Collected data entries:
**********

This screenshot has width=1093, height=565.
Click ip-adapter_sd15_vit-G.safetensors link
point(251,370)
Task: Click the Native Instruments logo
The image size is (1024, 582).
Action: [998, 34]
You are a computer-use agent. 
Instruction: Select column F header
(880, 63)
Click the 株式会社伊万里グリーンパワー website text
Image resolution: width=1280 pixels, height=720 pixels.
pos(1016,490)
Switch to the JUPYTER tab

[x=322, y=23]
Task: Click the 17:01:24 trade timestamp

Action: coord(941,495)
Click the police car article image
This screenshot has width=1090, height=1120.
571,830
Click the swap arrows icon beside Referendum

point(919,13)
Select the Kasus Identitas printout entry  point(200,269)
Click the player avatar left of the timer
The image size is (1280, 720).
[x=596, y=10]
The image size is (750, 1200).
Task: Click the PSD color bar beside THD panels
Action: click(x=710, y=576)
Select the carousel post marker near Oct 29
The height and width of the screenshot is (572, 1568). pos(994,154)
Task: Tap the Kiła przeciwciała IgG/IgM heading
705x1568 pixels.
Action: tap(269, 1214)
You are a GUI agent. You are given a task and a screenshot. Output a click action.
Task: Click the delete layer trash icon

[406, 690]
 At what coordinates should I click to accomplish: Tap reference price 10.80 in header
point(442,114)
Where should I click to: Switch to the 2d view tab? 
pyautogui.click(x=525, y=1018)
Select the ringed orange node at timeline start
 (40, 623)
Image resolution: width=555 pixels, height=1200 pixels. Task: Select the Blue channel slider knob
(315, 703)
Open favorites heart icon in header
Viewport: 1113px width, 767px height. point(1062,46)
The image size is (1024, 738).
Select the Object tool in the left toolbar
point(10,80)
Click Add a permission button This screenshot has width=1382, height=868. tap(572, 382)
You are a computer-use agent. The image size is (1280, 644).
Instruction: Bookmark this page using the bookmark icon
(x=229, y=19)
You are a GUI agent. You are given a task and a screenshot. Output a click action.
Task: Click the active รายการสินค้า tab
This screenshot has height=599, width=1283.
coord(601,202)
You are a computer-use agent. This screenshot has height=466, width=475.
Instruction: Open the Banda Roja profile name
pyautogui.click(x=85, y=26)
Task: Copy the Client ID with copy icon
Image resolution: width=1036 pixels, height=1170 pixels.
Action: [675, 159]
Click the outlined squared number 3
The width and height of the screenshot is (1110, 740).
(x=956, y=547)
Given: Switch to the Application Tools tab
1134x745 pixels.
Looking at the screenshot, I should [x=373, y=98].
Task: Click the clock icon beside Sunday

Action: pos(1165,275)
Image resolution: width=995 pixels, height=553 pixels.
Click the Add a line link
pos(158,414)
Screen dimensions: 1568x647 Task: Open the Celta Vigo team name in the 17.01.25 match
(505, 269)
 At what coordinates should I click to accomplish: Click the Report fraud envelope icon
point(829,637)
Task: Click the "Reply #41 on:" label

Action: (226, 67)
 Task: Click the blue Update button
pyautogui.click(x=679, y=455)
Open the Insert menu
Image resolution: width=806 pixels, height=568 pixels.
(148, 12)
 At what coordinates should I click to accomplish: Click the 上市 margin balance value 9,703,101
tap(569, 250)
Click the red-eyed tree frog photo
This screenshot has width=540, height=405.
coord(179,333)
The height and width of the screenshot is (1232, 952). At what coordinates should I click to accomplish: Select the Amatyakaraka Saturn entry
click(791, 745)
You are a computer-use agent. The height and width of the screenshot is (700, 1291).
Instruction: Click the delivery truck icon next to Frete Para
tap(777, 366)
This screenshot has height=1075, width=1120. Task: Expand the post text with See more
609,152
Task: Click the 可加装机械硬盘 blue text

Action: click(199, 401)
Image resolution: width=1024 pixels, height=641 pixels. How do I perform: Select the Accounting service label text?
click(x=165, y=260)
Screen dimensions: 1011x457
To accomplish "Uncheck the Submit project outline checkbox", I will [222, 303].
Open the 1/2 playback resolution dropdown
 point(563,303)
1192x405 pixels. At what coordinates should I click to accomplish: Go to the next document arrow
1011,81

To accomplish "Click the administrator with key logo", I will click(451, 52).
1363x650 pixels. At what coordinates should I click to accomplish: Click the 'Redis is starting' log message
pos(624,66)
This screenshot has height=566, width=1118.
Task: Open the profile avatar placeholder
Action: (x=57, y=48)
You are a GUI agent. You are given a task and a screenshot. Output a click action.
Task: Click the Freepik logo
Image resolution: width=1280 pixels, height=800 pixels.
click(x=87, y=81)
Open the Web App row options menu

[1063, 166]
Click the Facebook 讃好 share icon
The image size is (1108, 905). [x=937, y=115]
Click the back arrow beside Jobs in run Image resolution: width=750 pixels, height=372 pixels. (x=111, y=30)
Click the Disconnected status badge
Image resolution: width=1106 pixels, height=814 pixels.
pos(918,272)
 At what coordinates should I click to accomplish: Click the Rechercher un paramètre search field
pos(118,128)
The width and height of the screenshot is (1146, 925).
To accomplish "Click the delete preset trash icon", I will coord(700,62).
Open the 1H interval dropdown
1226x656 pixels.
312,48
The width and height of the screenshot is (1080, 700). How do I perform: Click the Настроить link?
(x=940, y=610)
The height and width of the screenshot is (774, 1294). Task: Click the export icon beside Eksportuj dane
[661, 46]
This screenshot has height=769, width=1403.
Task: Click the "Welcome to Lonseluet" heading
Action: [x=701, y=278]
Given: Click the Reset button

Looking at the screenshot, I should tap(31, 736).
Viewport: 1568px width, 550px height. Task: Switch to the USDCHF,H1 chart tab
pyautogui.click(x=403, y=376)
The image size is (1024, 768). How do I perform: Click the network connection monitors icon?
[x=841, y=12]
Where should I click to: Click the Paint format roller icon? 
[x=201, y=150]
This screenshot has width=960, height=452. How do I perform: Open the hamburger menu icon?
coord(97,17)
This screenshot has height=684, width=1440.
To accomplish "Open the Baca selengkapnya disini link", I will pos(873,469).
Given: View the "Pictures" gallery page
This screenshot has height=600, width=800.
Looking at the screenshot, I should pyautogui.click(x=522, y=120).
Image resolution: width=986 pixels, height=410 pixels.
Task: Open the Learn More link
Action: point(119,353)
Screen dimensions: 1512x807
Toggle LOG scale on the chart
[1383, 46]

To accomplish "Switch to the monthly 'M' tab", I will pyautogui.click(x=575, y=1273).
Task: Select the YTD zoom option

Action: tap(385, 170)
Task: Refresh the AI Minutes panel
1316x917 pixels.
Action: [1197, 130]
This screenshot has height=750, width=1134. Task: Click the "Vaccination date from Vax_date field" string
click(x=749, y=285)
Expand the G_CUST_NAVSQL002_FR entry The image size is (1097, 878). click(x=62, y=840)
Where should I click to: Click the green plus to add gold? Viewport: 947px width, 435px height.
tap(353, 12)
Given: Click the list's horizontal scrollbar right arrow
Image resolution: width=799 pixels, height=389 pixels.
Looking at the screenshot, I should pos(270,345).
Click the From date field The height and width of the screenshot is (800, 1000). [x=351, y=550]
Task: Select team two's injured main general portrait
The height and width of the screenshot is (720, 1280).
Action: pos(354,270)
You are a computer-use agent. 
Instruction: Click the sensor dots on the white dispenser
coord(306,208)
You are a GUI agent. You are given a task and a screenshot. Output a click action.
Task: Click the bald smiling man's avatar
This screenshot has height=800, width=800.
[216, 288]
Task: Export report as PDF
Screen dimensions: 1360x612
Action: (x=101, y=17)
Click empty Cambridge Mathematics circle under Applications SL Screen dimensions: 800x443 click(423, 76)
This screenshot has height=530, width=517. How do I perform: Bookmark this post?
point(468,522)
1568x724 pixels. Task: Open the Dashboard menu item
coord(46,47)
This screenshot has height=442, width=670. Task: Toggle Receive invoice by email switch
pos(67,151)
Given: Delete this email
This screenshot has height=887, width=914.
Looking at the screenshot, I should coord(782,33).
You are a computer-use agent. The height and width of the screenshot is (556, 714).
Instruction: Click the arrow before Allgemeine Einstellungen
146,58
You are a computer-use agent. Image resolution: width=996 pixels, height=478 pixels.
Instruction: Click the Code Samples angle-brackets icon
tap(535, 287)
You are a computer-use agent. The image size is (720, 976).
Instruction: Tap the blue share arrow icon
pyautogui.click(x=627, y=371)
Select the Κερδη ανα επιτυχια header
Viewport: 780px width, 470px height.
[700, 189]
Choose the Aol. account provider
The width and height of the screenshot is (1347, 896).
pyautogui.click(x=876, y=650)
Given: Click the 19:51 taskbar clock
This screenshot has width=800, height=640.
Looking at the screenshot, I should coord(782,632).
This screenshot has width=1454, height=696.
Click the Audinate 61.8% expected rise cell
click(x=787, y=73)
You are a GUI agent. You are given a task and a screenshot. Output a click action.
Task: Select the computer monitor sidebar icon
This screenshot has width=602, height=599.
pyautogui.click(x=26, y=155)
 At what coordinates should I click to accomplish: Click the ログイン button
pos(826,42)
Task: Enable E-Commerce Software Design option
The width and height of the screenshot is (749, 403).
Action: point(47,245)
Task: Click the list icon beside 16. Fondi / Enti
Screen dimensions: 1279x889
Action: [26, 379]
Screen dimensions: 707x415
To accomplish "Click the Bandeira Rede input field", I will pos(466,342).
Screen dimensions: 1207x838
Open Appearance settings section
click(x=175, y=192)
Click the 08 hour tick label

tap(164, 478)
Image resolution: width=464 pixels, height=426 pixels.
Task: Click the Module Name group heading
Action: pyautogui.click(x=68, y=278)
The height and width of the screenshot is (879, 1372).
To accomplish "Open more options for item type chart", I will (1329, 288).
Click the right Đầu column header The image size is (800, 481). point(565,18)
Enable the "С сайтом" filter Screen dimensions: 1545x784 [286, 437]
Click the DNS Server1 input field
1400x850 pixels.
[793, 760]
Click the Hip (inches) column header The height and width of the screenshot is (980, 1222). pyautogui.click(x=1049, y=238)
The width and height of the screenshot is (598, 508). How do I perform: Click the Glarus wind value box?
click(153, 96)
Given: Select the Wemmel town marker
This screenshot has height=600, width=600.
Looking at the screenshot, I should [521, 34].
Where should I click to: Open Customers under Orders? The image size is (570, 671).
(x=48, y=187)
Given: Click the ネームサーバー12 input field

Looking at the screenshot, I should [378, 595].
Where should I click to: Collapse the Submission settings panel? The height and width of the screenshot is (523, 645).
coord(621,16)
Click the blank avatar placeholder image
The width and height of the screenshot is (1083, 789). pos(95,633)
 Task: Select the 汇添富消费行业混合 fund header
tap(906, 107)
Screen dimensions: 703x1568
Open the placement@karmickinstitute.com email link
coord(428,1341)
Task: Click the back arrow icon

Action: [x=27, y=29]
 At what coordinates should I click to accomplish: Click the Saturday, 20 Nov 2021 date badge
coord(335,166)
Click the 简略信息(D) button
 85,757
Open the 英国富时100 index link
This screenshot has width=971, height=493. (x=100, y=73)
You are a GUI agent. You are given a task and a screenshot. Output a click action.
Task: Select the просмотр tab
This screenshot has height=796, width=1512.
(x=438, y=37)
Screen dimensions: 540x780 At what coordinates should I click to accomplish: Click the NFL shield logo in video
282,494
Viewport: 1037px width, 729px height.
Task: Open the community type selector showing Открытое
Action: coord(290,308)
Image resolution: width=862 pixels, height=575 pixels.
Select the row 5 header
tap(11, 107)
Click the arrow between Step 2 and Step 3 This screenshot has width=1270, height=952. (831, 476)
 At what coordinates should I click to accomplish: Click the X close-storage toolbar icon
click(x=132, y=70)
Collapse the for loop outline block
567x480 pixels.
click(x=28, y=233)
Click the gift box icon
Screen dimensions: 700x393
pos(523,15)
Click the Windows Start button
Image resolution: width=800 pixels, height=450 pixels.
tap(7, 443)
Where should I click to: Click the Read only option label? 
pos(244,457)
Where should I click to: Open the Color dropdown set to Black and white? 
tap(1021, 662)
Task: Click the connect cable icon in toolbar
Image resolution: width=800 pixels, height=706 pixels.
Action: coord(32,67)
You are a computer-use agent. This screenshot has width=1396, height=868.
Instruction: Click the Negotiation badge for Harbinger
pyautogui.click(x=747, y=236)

**********

Task brief:
Give back the records above exactly, limited to the lines between the one holding "Select the Object tool in the left toolbar" and the one holding "Image resolution: width=995", inclusive.

Solved exercise:
Select the Object tool in the left toolbar
point(10,80)
Click Add a permission button This screenshot has width=1382, height=868. tap(572, 382)
You are a computer-use agent. The image size is (1280, 644).
Instruction: Bookmark this page using the bookmark icon
(x=229, y=19)
You are a GUI agent. You are given a task and a screenshot. Output a click action.
Task: Click the active รายการสินค้า tab
This screenshot has height=599, width=1283.
coord(601,202)
You are a computer-use agent. This screenshot has height=466, width=475.
Instruction: Open the Banda Roja profile name
pyautogui.click(x=85, y=26)
Task: Copy the Client ID with copy icon
Image resolution: width=1036 pixels, height=1170 pixels.
Action: [675, 159]
Click the outlined squared number 3
The width and height of the screenshot is (1110, 740).
(x=956, y=547)
Given: Switch to the Application Tools tab
1134x745 pixels.
Looking at the screenshot, I should [x=373, y=98].
Task: Click the clock icon beside Sunday

Action: pos(1165,275)
Image resolution: width=995 pixels, height=553 pixels.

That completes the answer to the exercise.